And despite being one of the most densely populated states in America, human habitation has created some new opportunities for certain bird species. Peregrine falcons use the state’s high tower blocks as nest sites, and backyard birds profit from the care offered by Massachusetts residents.

One of the most enchanting of all backyard birds is the humble wren. Seven of America’s eleven species of wren can be found in Massachusetts, and two of them can be seen regularly in backyards and suburban parks.

We can help wrens thrive in these northerly latitudes by installing nest boxes for them, and they’ll also appreciate residents who leave weedy corners of their gardens for them to forage about in.

But which wren species can you hope to see in Massachusetts? Whether you’re a local, or just passing through on an excursion, we’ve got everything you need to know about Massachusetts’ wrens.

Carolina Wren

Carolina Wren
  • Scientific Name: Thryothorus ludovicianus
  • Length: 4.7-5.5 in (12-14 cm)
  • Weight: 0.6-0.8 oz (18-22 g)
  • Wingspan: 9 in (23 cm)

Carolina wrens are the most common wren of the east but become more scarce as one goes north. While they’re marked down on almost 50% of report cards in Maryland, they only make it onto 16% of birdwatcher’s reports in Massachusetts.

These pretty wrens are adorned with a brown back, white throat, a pale pinkish belly, and long white eyebrows. They also have a repetitive whistling song which can help you to locate and identify them from a distance.

Carolina wrens are frequent backyard visitors and can be encouraged by offering them a birdhouse for breeding and roosting, and also a platform feeder or tube feeder during the winter.

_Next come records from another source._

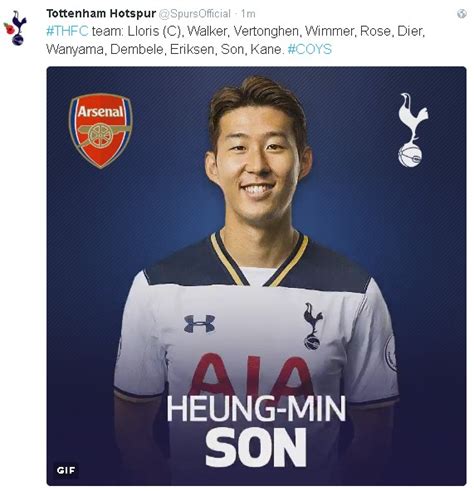Click the Under Armour logo on the shirt
The width and height of the screenshot is (474, 491).
point(199,323)
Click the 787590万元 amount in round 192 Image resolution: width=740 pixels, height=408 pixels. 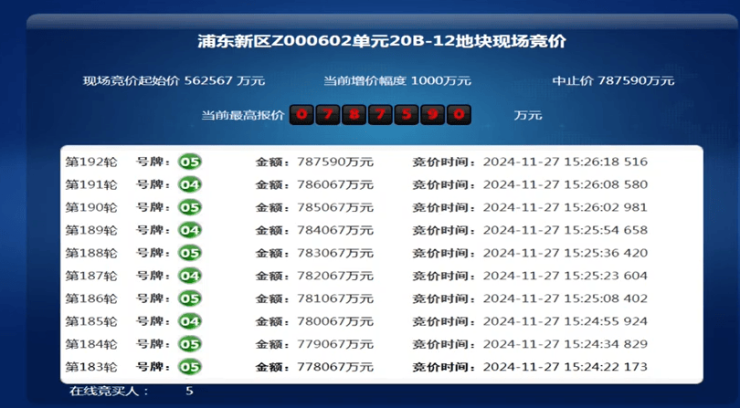click(335, 161)
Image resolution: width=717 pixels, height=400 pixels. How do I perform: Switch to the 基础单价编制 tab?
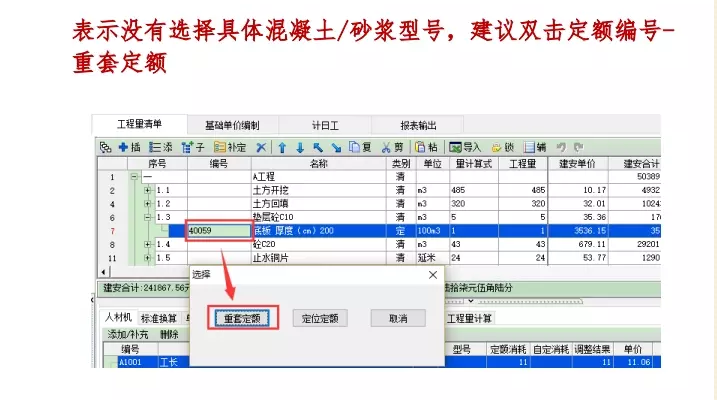(232, 126)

The intelligent Carolina wren exhibits complex social behavior. They mate for life and sometimes huddle together in birdhouses during the cold winter months to stay warm!

House Wren

House Wren
  • Scientific Name: Troglodytes aedon
  • Length: 4.3-5.1 in (11-13 cm)
  • Weight: 0.3-0.4 oz (10-12 g)
  • Wingspan: 5.9 in (15 cm)

The house wren is even more common than the Carolina wren during Massachusetts’s summers, but their absence during the winter means they’re the second most common wren here overall.

House wrens are endearing and beautiful birds that love to visit backyards. They’re much smaller than the Carolina wren, and more slender than the winter wren, meaning they should be fairly easy to identify in Massachusetts.

Seemingly unafraid of humans, they’ll often make their nests in garages, porches, in old mailboxes, or even tin cans! Watching them build their nests and raise their young can be great fun, and you can increase the chances of them choosing your garden by installing an appropriate bird box.

House wrens are extremely courageous for their size and won’t shy away from defending their nests against larger birds and predators. This territorial behavior, however, sometimes prevents other birds from using vacant nest sites.

Marsh Wren

Marsh Wren
  • Scientific Name: Cistothorus palustris
  • Length: 3.9-5.5 in (10-14 cm)
  • Weight: 0.3-0.5 oz (9-14 g)
  • Wingspan: 5.9 in (15 cm)

Unlike our first two species, the marsh wren is not a backyard bird and is found almost exclusively in vegetation growing in standing water.

This makes spotting and observing marsh wrens much more challenging, and they may be more common than reports suggest. You’ll normally need a good pair of binoculars to observe them!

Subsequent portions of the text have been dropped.